# Exercise aim
Look at each line of the listing. Copy those that hold the string "text".

• • • •

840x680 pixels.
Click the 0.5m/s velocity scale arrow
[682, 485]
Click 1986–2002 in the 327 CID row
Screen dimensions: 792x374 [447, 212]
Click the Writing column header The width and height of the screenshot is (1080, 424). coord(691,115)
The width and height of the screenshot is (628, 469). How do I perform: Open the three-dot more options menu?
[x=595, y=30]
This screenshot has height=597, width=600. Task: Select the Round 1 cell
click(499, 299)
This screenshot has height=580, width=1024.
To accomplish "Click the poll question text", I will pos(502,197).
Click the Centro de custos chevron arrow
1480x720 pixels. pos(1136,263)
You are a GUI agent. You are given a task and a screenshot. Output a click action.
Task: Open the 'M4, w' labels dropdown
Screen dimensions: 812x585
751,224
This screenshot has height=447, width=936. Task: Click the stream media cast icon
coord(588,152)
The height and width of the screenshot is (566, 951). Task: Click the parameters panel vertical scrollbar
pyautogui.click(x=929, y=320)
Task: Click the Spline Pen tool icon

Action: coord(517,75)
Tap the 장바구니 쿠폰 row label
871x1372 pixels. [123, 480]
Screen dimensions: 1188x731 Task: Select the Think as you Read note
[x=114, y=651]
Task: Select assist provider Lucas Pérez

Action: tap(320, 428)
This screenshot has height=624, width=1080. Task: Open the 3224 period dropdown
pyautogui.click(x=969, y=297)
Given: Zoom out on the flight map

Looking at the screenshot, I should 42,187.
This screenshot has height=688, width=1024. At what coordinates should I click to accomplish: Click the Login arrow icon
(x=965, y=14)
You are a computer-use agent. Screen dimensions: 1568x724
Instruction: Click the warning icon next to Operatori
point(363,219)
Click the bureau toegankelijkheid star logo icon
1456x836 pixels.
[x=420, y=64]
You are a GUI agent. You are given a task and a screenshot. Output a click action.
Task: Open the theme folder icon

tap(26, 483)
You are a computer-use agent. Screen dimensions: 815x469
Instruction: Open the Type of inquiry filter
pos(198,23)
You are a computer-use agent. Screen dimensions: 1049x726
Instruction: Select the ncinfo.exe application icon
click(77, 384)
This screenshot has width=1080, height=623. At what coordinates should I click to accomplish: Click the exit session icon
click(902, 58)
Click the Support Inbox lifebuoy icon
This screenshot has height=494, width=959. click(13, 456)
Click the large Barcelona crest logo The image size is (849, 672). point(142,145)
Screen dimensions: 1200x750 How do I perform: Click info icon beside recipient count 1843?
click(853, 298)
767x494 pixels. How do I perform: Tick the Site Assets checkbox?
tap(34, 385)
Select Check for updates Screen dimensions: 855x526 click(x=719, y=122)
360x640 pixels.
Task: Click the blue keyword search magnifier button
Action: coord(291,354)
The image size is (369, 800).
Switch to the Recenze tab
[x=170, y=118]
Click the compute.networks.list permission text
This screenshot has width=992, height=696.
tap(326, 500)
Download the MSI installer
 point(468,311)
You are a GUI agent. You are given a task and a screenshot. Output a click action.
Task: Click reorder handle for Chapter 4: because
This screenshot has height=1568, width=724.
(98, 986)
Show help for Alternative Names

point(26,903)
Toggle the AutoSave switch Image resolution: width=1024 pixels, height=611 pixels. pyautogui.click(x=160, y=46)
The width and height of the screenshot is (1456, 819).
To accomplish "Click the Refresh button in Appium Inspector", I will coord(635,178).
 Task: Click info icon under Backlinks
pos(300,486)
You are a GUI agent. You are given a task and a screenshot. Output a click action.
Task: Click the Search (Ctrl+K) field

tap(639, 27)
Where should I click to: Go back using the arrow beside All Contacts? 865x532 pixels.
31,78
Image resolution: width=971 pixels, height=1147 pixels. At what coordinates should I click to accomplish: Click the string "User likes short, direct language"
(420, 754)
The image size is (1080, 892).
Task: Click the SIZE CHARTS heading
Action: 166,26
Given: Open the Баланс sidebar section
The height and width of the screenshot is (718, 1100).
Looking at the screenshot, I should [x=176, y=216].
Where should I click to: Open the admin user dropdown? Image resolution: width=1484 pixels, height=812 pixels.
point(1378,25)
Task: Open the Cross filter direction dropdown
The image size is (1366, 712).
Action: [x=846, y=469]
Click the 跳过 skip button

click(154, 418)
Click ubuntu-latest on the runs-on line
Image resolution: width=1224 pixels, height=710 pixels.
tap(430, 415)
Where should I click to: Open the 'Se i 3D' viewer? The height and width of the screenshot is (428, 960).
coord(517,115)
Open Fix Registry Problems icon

• • • •

# Task result
To accomplish "Click the poll question text", I will pos(502,197).
Click the compute.networks.list permission text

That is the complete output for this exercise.